During his lifetime, Dennis Haaland left his signature on wildlife lands throughout Southwestern Minnesota through his work to improve habitat and create wildlife management areas.
“A conservationist is one who is humbly aware that with each stroke [of the axe] he is writing his signature on the face of the land.” – Aldo Leopold
A conservationist true to the spirit of Aldo Leopold, Dennis Haaland left his signature on a lot of land in southwestern Minnesota during his lifetime.
He and his wife Mary Jo raised two sons on a small farm west of Clarkfield in the center of Yellow Medicine County. He is remembered as an avid hunter, an athletic director and teacher in the Clarkfield Schools who inspired young people, a small farmer who cared about the soil, and devoted parent and husband.
His passion to work on projects to protect and enhance wildlife habitat will likely be his most lasting legacy. He recruited fellow hunters, farmers, and anyone with an interest in the outdoors to work on projects to improve habitat. They’d work on weekends to improve wildlife management lands, or to plant wind breaks and winter cover for wildlife on farm lands. He organized farmers along a ditch in Yellow Medicine County and together they planted a four-mile long buffer strip on both sides to provide pheasant habitat.
And year after year, he’d get people together to raise the funds and convince private and public organizations to acquire land for wildlife management areas.
Dennis Haaland loved to hunt pheasants, waterfowl and turkey, but always gave back more than he took.
He was a charter member of the East Medicine Chapter of Pheasants Forever in Yellow Medicine County, and helped revive the chapter when it hit tough times not too many years ago.
He died October 18, 2010 doing what he loved most. He was on a pheasant and waterfowl hunting trip near Britton, S.D., when his heart suddenly failed him at age 73.
Friends immediately realized it was now their job to carry on his work. They made it their goal to acquire land and create a Wildlife Management Area in memory of Haaland, according to Stan Santjer, president of the East Medicine chapter of Pheasants Forever. The idea “came up very quickly’’ in the wake of Haaland’s passing, he said.
The 80-acre, Dennis Haaland Wildlife Management Area was formally dedicated on Saturday. A prairie wind whipped the long grasses as family and friends gathered to do the honors. A rooster pheasant flushed from the grasses as the short ceremony got underway. It was taken as a sign.
“He would have been thrilled,’’ said Mary Jo Haaland of how her late husband would have reacted to the idea that a Wildlife Management Area would be dedicated in his name.

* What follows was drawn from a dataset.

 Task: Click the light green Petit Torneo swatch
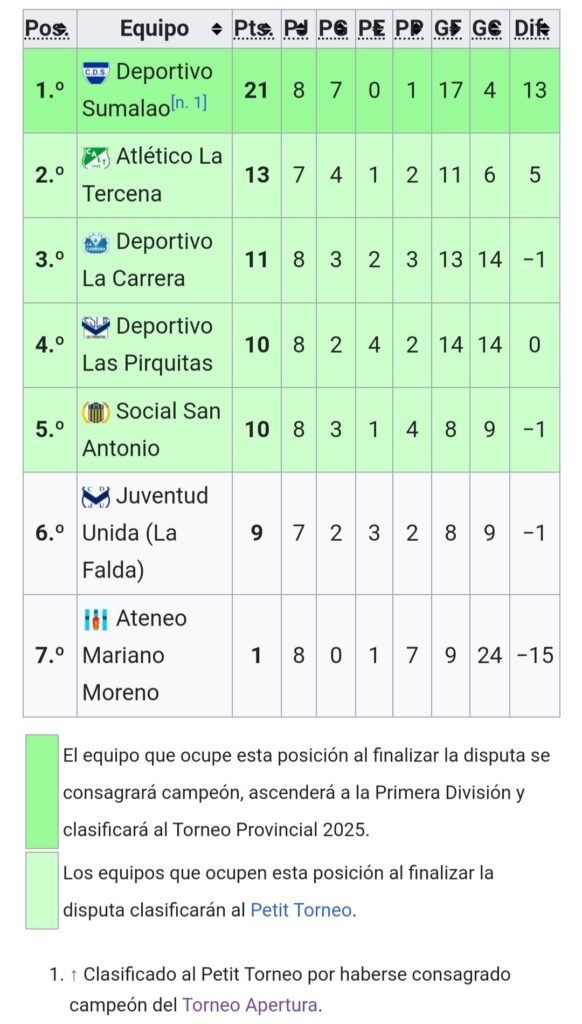42,890
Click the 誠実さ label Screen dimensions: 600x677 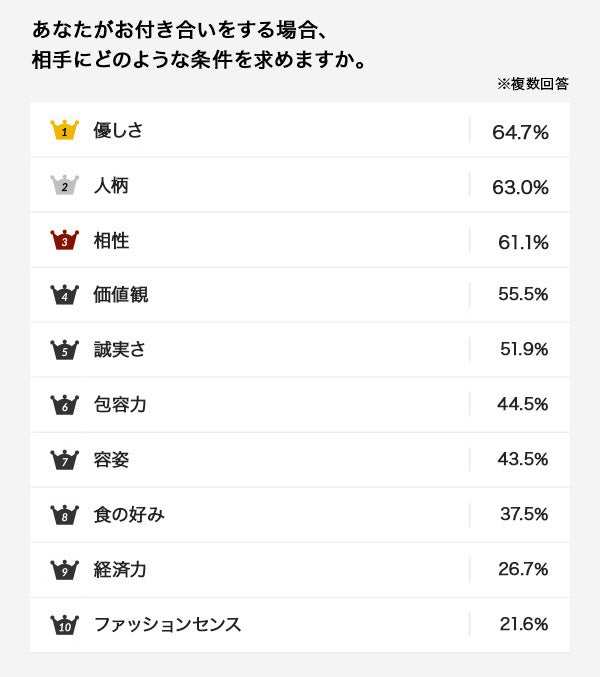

The site is located along Spring Creek about a 15-minute drive southwest of Clarkfield on County Road 3. When purchased, it included about 23 acres of wetland and lowlands along the creek, 20 acres of grass lands enrolled in the Conservation Reserve Program, and 37 acres of cropped land. Pheasants Forever contracted with Habitat Forever to seed native prairie on the tilled acres.
Dennis Haaland knew the value of protecting our wildlife lands for future generations.
The East Medicine chapter donated funds towards acquiring the land, but knew it did not have the resources to take on the whole project. Just like Haaland had done so often, the chapter reached out to others to make the acquisition possible. A sign at the Dennis Haaland WMA holds the names of the individuals and organizations that contributed towards the project. Funds from the Lessard-Sams Outdoor Heritage also played a big role in making it all possible, according to Santjer.
He was among those who lauded Haaland’s passion for the outdoors and especially, his drive to get things done. Santjer figures that Haaland knew better than most of us that our time here is short, and consequently made the most of it.
Mary Jo Haaland said her late husband’s love for hunting and conservation came from growing up on a farm.
He cared deeply about protecting the soil, and often showed visitors the fence-line that he refused to plow down on his own farm. It stood two or more feet higher than the cropped fields, making obvious the topsoil lost to erosion.
Friends knew him as a person of strong convictions when it came to conservation, and as someone who could sit down and explain the reasons for his convictions with anyone.
He was always willing to introduce others to hunting and the outdoors, and served often as a mentor to people of all ages, said Santjer.
Dr. Roger Harms, M.D., Rochester, was among those with Haaland on his last hunting trip. Harms credits Haaland with introducing him to pheasant hunting in southwestern Minnesota, and something more.
His friend showed him how a life lived enjoying the outdoors can be greatly enriched by assuring the future of those resources for others, Harms wrote in a tribute. Haaland has made possible many places in southwestern Minnesota “to make sure that his children and grandchildren and the citizens of Minnesota would have the places available that put us in awe of the Creator,” Harms wrote.
“Today, we dedicate acres of land that will forever be one of those places. That it bears the name of Dennis Haaland is a reflection of the beauty and goodness that a person can achieve in a lifetime and stands as an example to us all,’’ he concluded.
Mary Jo Haaland and son, Corey Haaland were among those who helped dedicate the new Wildlife Management Area in memory of her late husband.